Our script expect file "words" to be located in the same directory. It comprises of two distinct commands, the second one uses pipes, but still is one command.

Don't forget to allow execution of our script by running chmod +x date_name.sh.

Now execute script ./date_name.sh.

How about if we want the date and random word on the same line?

We can use subshell directive - that is executed separatelly and output can be handled as string value. Subshell returning value is enclosed into $().

#!/bin/bash
echo "$(date -Im) $(shuf words | head -1)"

How do you store result in a text file? This task is not about what is inside our script, but how we execute it. It behaves like any other command, so we use redirect. Executing ./date_name.sh > out.txt will store output into a text file.

Advanced Bash: Loops

Very common construction is endless loop in a script. This is usually used in cases where we wont to process something repeatedly until user decides to stop. This is also used as main loop for interactive applications.

# endless loop
while true; do 
    echo 'ahoj';
    sleep 1;
done

Such a program will execute command every second and display output. When run from terminal, prompt is gone (the script occupies current shell). Break execution by pressing Ctrl+C.

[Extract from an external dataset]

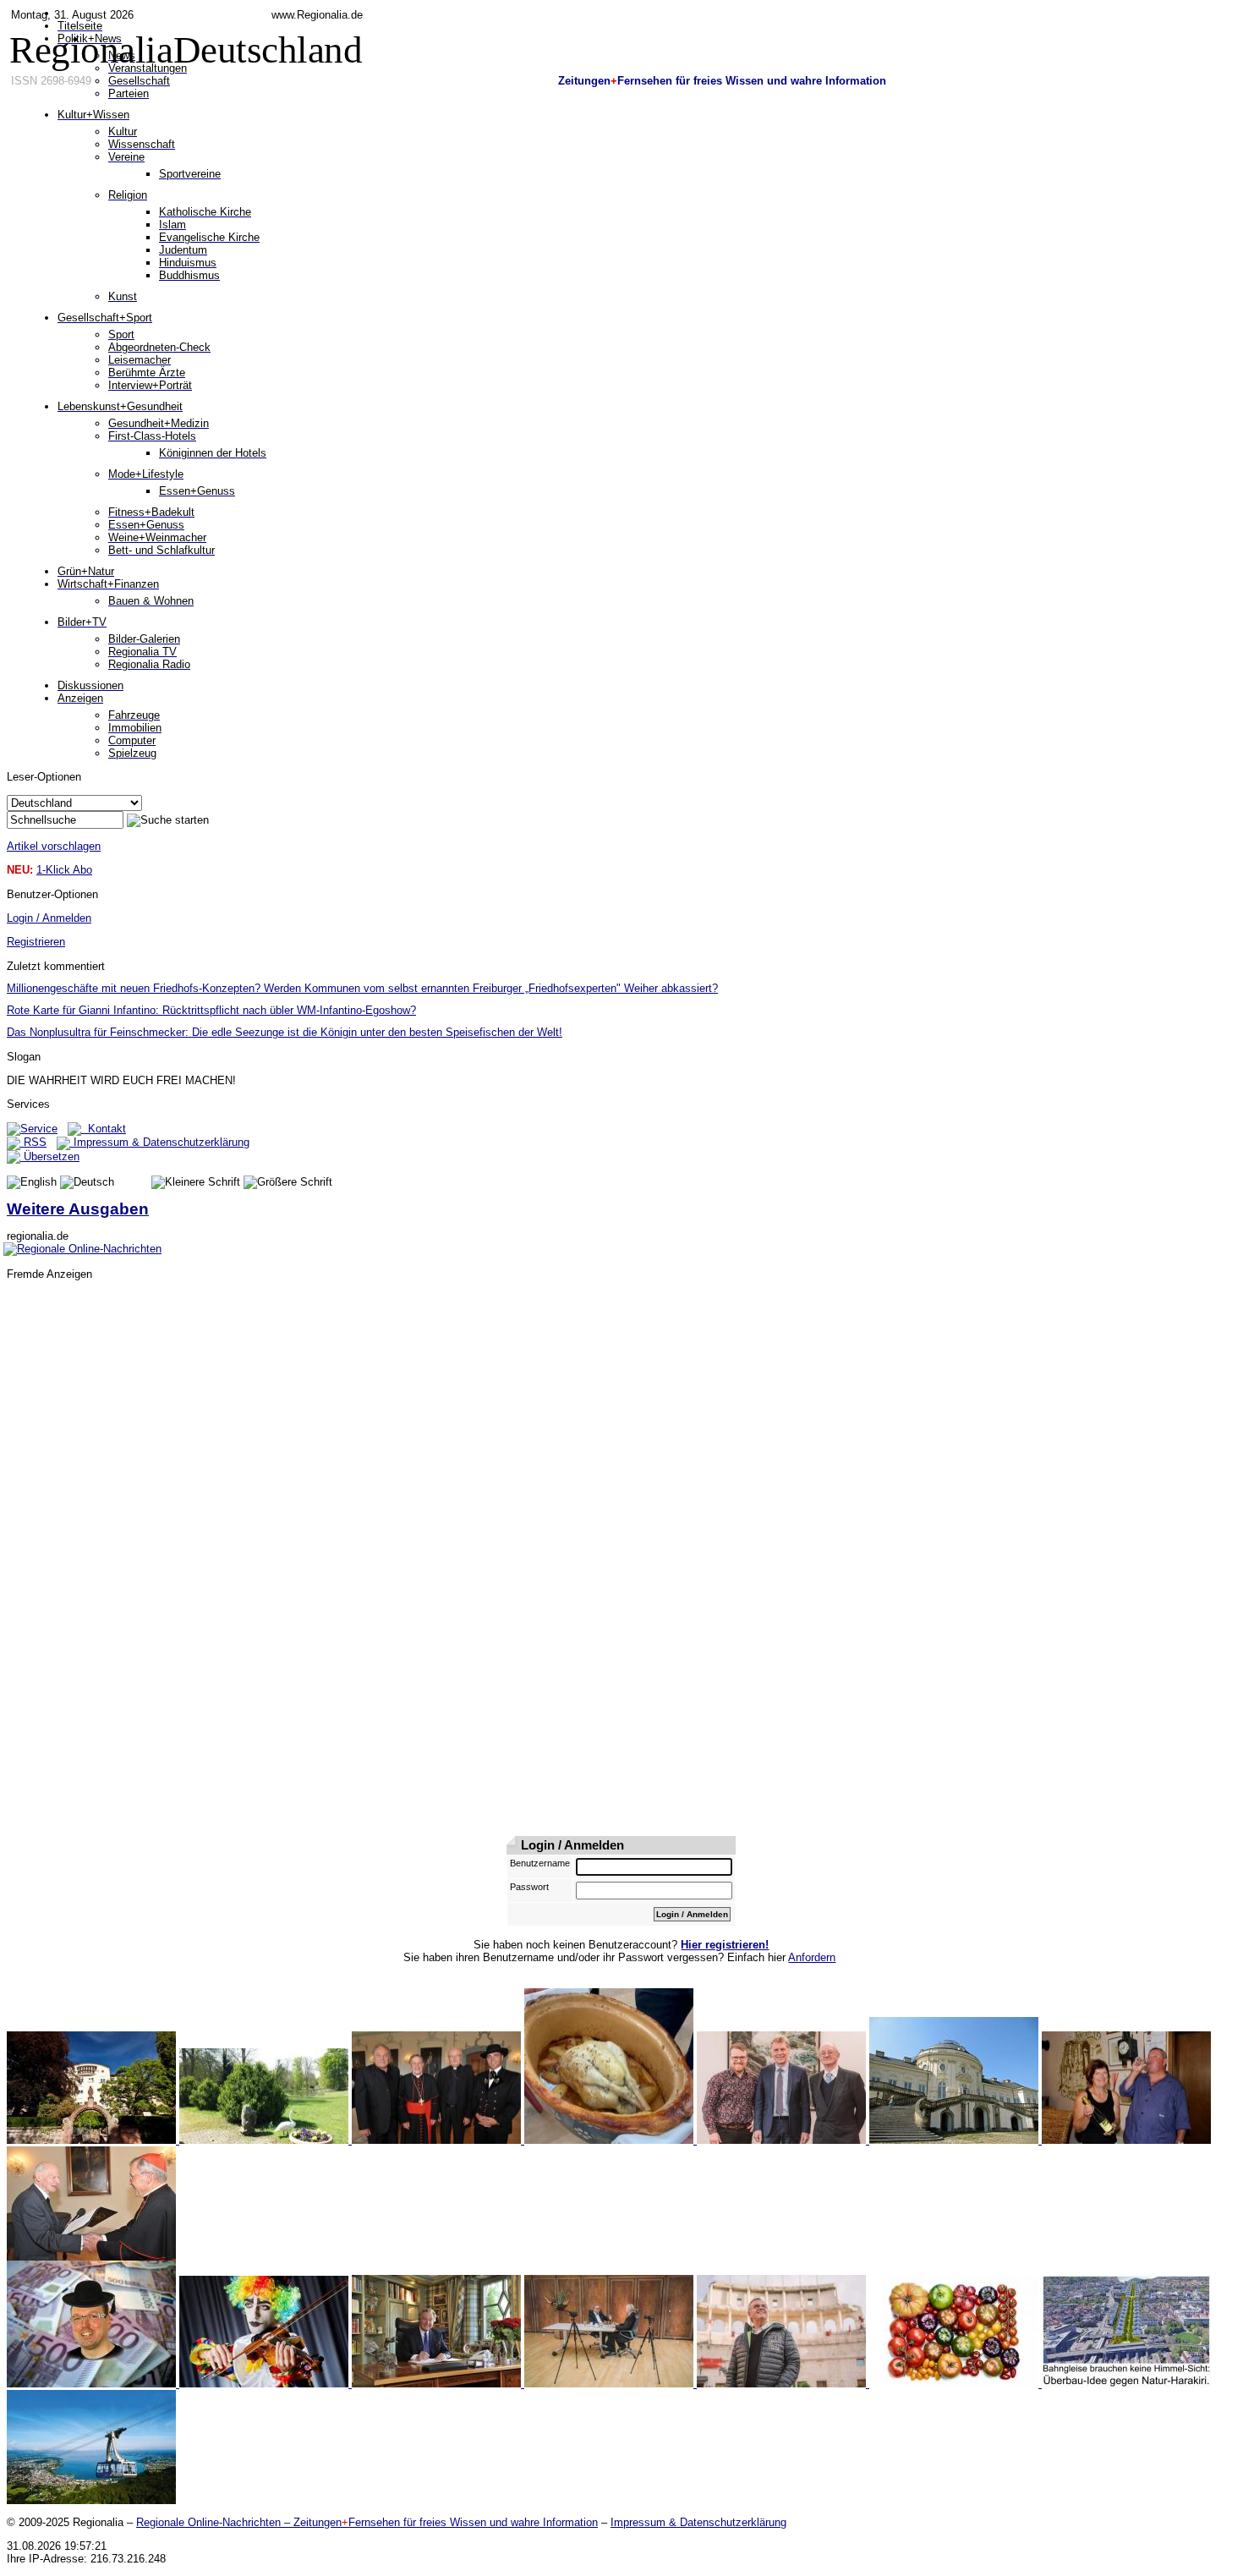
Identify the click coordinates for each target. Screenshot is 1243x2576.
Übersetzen (49, 1156)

For loop is used when we need to perform operation over a set of input data. For processing in bash we usually prefer one input data on each line (as we know it from using pipes).

# for loop
for i in $( cat items.txt ); do
    echo -n $i | wc -c;
done

Advanced Bash: Conditions

When creating scripts we usually want different behavior under some conditions.

Following example uses numeric comparison

#!/bin/bash

num_a=400
num_b=200

# conditions
if [ $num_a -lt $num_b ]; then
    echo "$num_a is less than $num_b!"
else
    echo "$num_a is greater than $num_b!"
fi

Periodical tasks: CRON

Every linux machine has a mechanism called cron, that allows every user to (separatelly) define schedule for a command (script) execution.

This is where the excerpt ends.